* _Source material_:

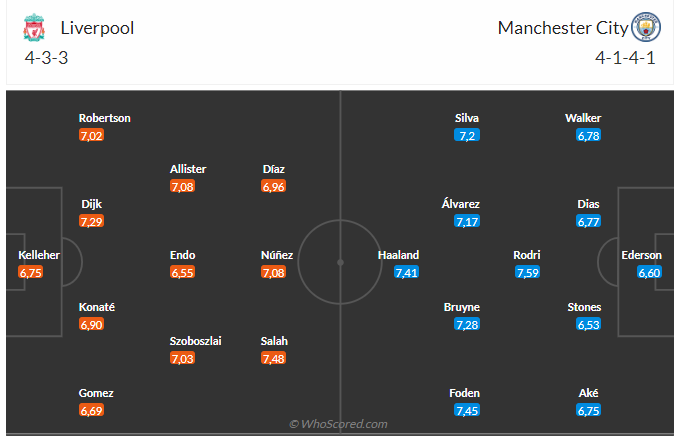Click the Liverpool club crest icon

pyautogui.click(x=34, y=28)
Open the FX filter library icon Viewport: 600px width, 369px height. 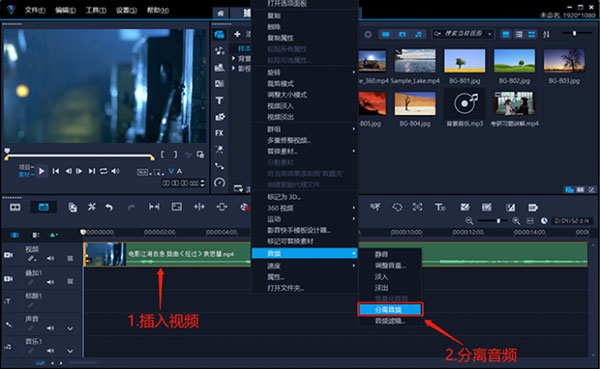pyautogui.click(x=219, y=133)
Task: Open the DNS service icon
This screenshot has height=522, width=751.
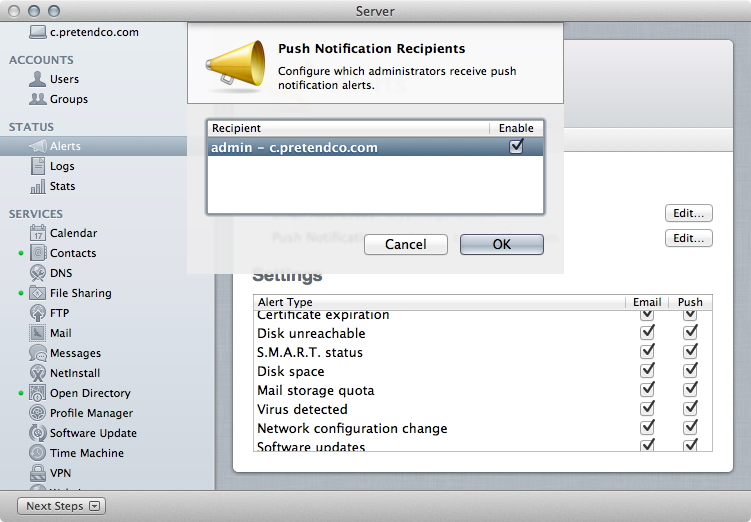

* _Directions for this task_: Leave the pictures out and retype only the lines from the line with "Task: Open the DNS service icon" through the final line of the material, both ends included, word for word.

* _Final answer_:
Task: Open the DNS service icon
This screenshot has height=522, width=751.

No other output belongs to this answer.